WHAT TO DO: Once the pictures are set aside, reproduce the remaining data exactly.

Screenshot grounding data:
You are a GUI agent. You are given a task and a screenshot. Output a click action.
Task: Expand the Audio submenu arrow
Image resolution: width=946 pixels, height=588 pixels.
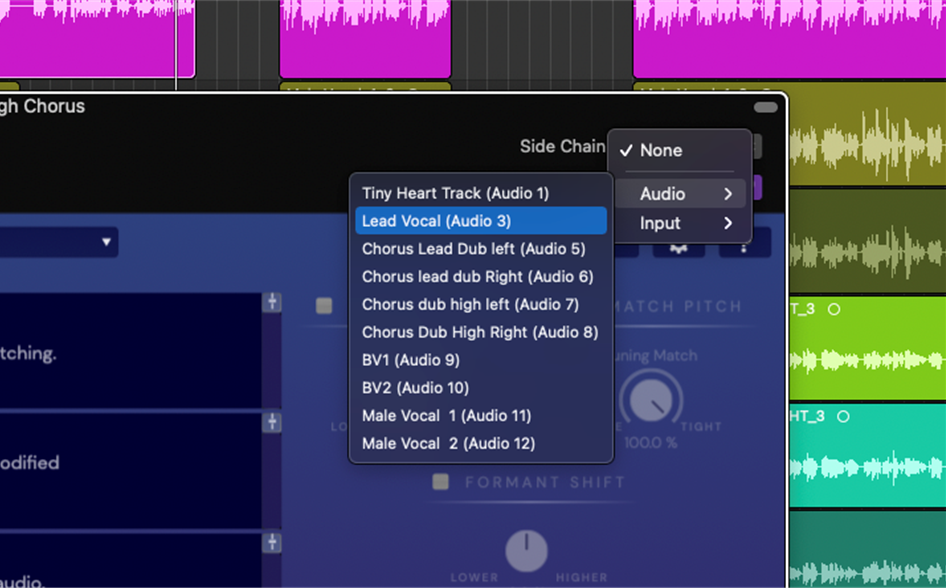(x=728, y=194)
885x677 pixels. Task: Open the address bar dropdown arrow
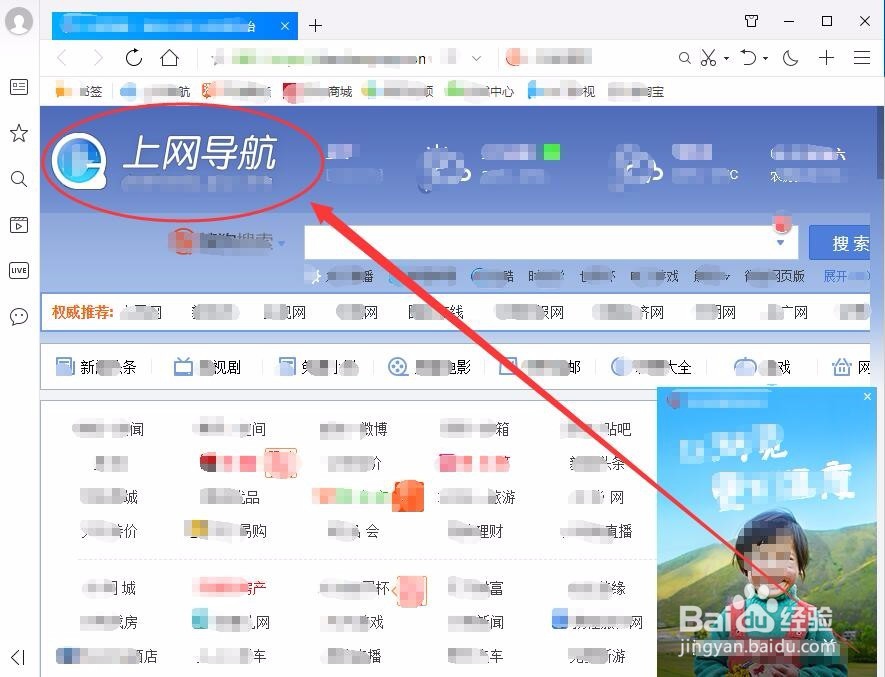point(478,58)
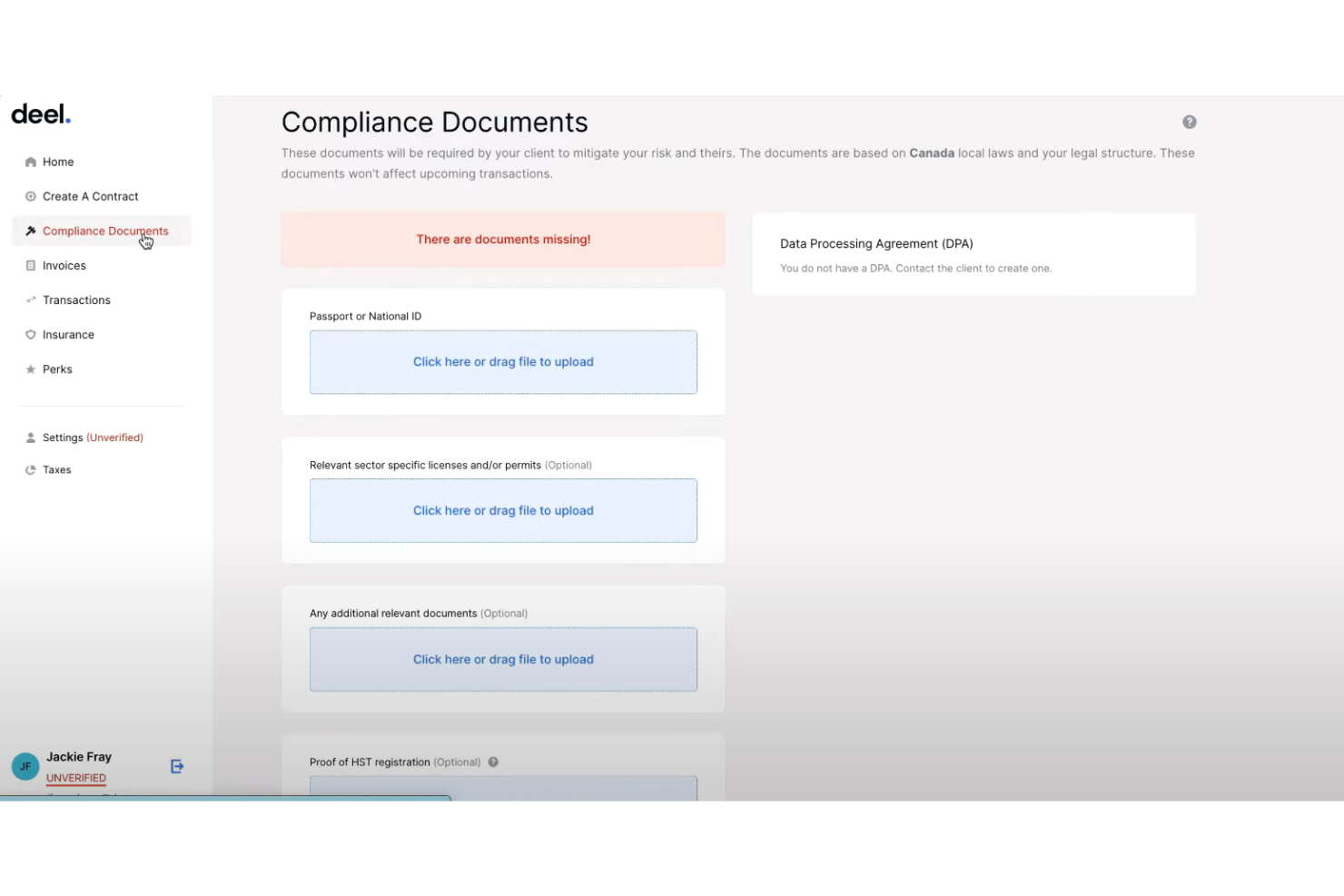The width and height of the screenshot is (1344, 896).
Task: Open the HST registration help tooltip icon
Action: tap(492, 762)
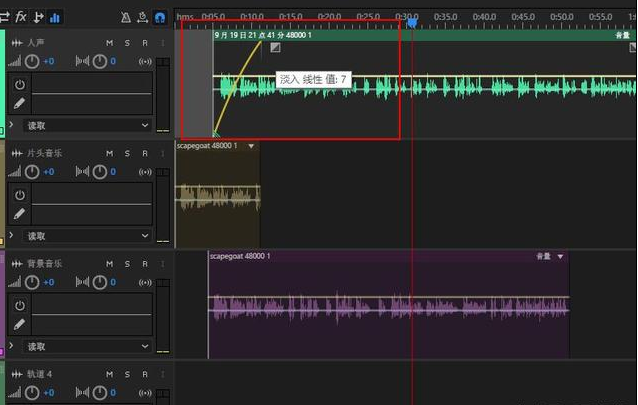Click the pencil icon on 背景音乐 track

pyautogui.click(x=19, y=324)
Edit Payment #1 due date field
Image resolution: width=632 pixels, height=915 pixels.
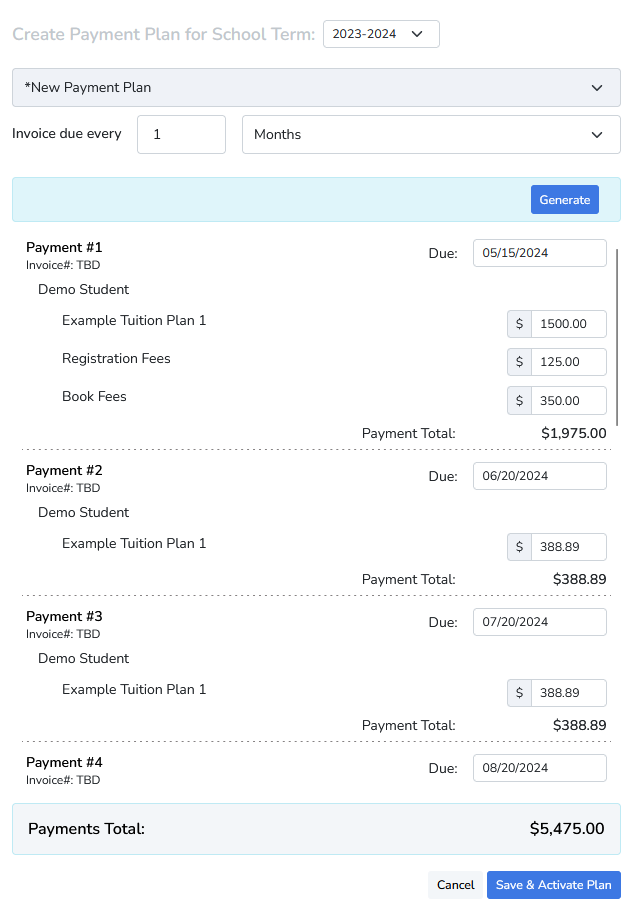click(x=539, y=253)
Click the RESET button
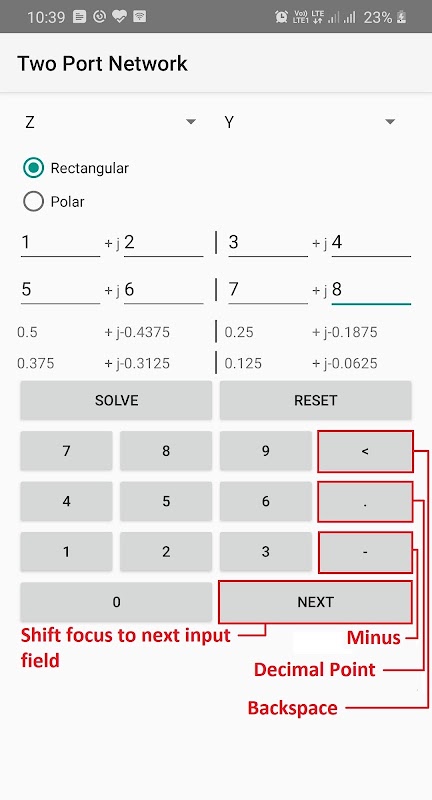Viewport: 432px width, 800px height. tap(316, 400)
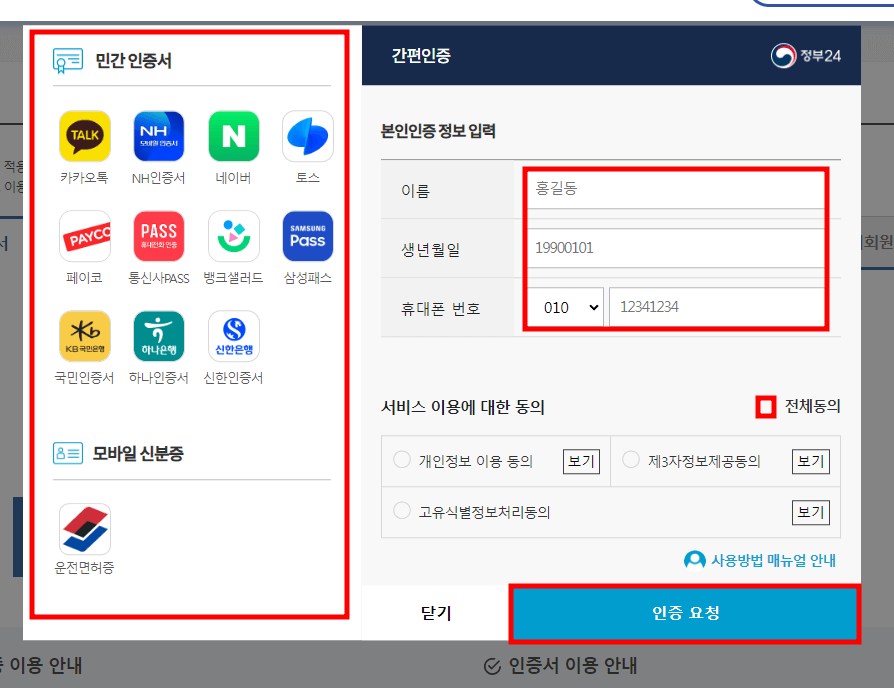This screenshot has width=894, height=688.
Task: Select the Naver certificate icon
Action: tap(233, 134)
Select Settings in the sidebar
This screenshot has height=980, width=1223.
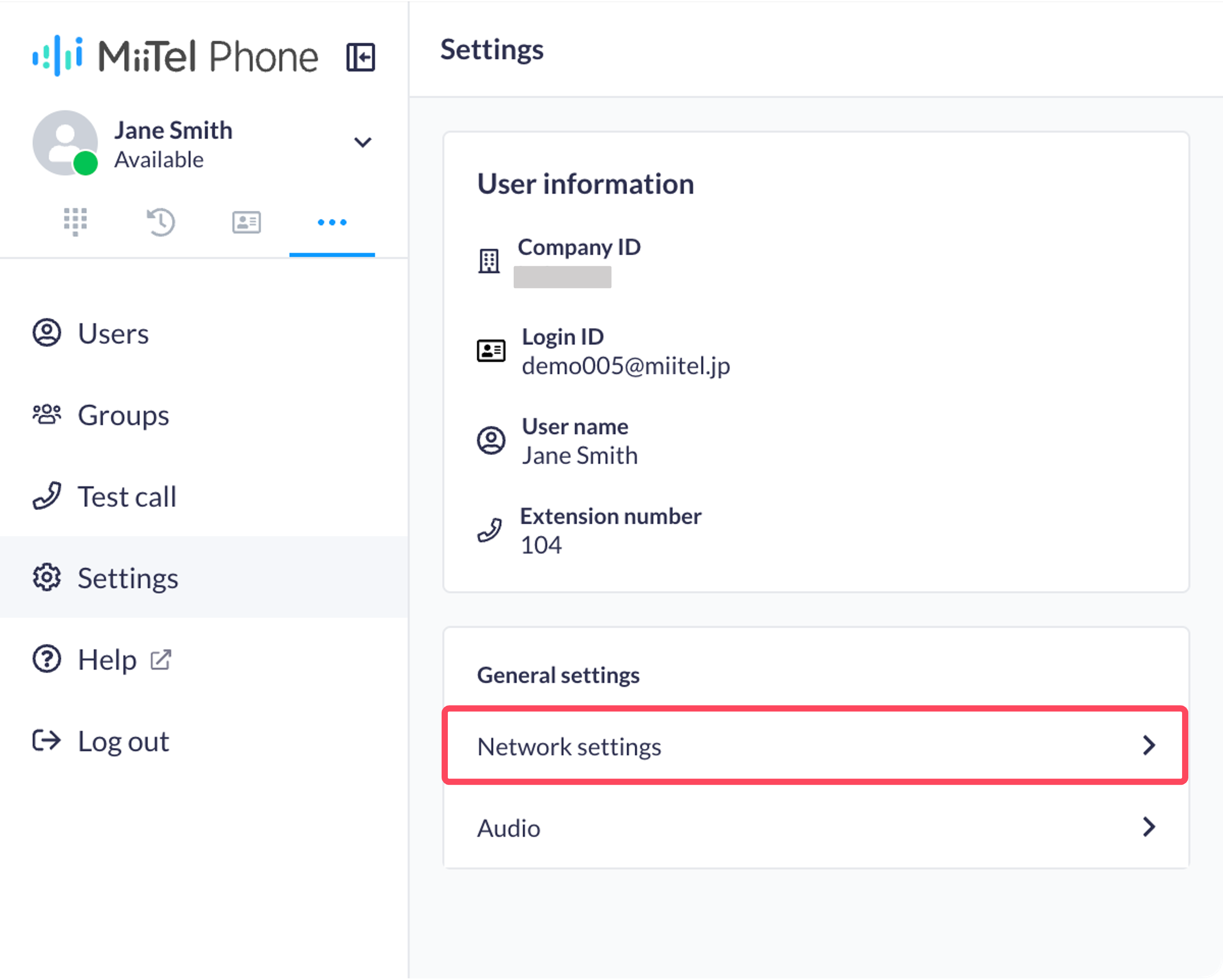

ANSWER SECTION:
You are a GUI agent. You are given a task and a screenshot. Output a click action.
Task: Expand the Audio submenu arrow
Image resolution: width=946 pixels, height=588 pixels.
(x=728, y=194)
885x677 pixels. Task: Open the address bar dropdown arrow
point(478,58)
The width and height of the screenshot is (1344, 896).
Task: Open the HST registration help tooltip icon
Action: tap(492, 762)
Click the pencil icon on 背景音乐 track

pyautogui.click(x=19, y=324)
Edit Payment #1 due date field
Image resolution: width=632 pixels, height=915 pixels.
click(x=539, y=253)
Click the RESET button
Viewport: 432px width, 800px height. tap(316, 400)
This screenshot has width=894, height=688.
Task: Select the Naver certificate icon
Action: tap(233, 134)
Select Settings in the sidebar
This screenshot has height=980, width=1223.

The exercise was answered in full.